Should The Rockets Pay Amen Thompson A $250M Max Extension?

Here’s whether the Rockets should give Amen Thompson a $250 million max extension after their first-round playoff exit.

18 Min Read
Mandatory Credit: Thomas Shea-Imagn Images

The Rockets’ season ended with a 98-78 loss to the Lakers in Game 6, and that result changed the tone around every major offseason decision. The team went from a strong regular season to another first-round exit, with Kevin Durant missing five of six playoff games because of an ankle injury and the offense falling apart in the closeout loss. The Rockets shot only 35.0% from the field, made just five threes, and never found enough half-court scoring once the Lakers took control. Amen Thompson still led the team with 18 points, eight rebounds, and three blocks, but the loss made the roster questions louder.

One of those questions is now about Thompson himself. Fans are split because the number is massive. The Athletic’s Sam Amick and Will Guillory reported that Thompson is expected to sign a lucrative extension that could reach five years and more than $250.0 million. Fadeaway World already covered this topic in February, when the debate was more theoretical. Now it is real because the Rockets are coming off elimination, Thompson is extension-eligible, and the franchise has to decide if he is already worth star money before the jumper fully arrives.

This is not an easy yes or no. Thompson is not just a young player. He averaged 18.3 points, 7.8 rebounds, 5.3 assists, and 1.5 steals while shooting 53.4% from the field. He also shot only 21.6% from three. That is the whole debate in one line: elite body, elite defense, elite open-floor force, but still a limited shooter.

 

Amen Thompson’s Archetype Is Extremely Valuable

The strongest case for paying Thompson is not based on scoring average. It is based on player type.

He is already a rare NBA archetype: elite perimeter defender, high-level transition engine, big guard rebounder, and secondary playmaker. That combination is hard to find. It is also hard to replace. Teams pay for this kind of player early because if the offense improves even a little, the contract can look cheap in two years.

Thompson is 6-foot-7 with a 7-foot wingspan. He defends guards and wings, rebounds like a forward, runs the floor like a track athlete, and passes well enough to keep the offense moving. He averaged 18.3 points, 7.8 rebounds, and 5.3 assists with a +2.5 BPM, a strong positive-impact player with dominant rebounding and strong defense.

The defense is the first reason. Thompson is already close to an All-Defense level player. He can pressure the ball, switch actions, recover after mistakes, and create turnovers without needing the offense to be built around him. His 1.5 steals per game do not fully explain his impact because he changes the shape of possessions. Ball-handlers feel him early. Wings do not get easy catches. Weak-side passes are harder because of his length.
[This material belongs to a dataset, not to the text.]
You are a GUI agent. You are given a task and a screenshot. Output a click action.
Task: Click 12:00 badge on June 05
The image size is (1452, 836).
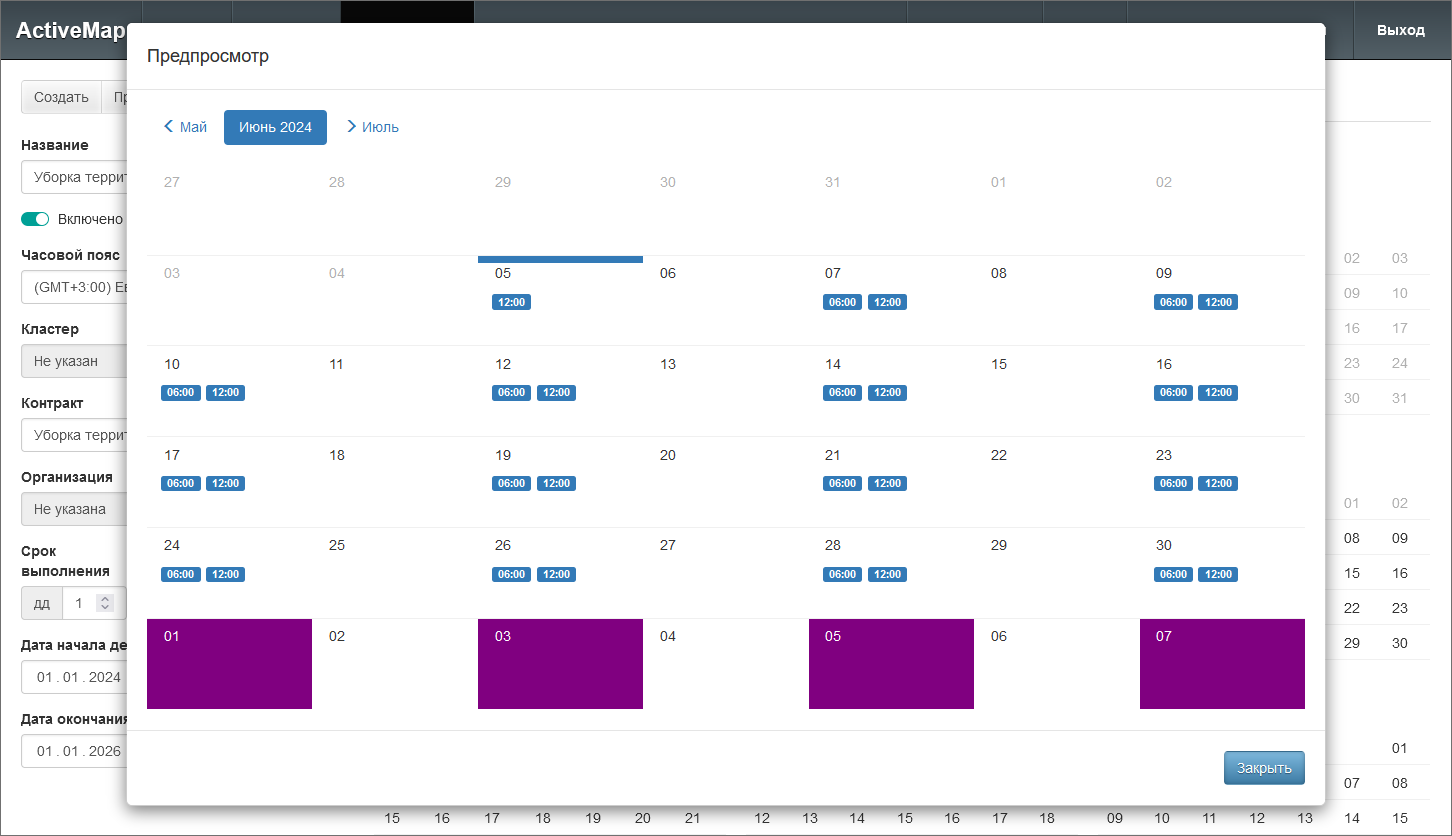pos(511,302)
That matters most in the playoffs. The Rockets want to be a physical, defense-first team under Ime Udoka. Thompson fits that identity better than almost anyone else on the roster. He gives them pressure at the point of attack, rebounding from a guard spot, and the ability to guard high-usage players without needing extra help every possession.

The transition value is also real. Thompson is one of the league’s best grab-and-go players. He does not need an outlet pass. He can rebound, push, force backpedaling defenders into mistakes, and either finish or hit the first open teammate. That helps a Rockets team that can get stuck in the half-court when the spacing is tight.

His playoff series against the Lakers showed both sides of the argument. Thompson averaged 19.2 points, 7.0 rebounds, 5.7 assists, 2.0 steals, and 1.2 blocks in 44.2 minutes per game. Those are star-level activity numbers in a difficult matchup. He played huge minutes, defended, attacked, and kept competing even when the offense had problems.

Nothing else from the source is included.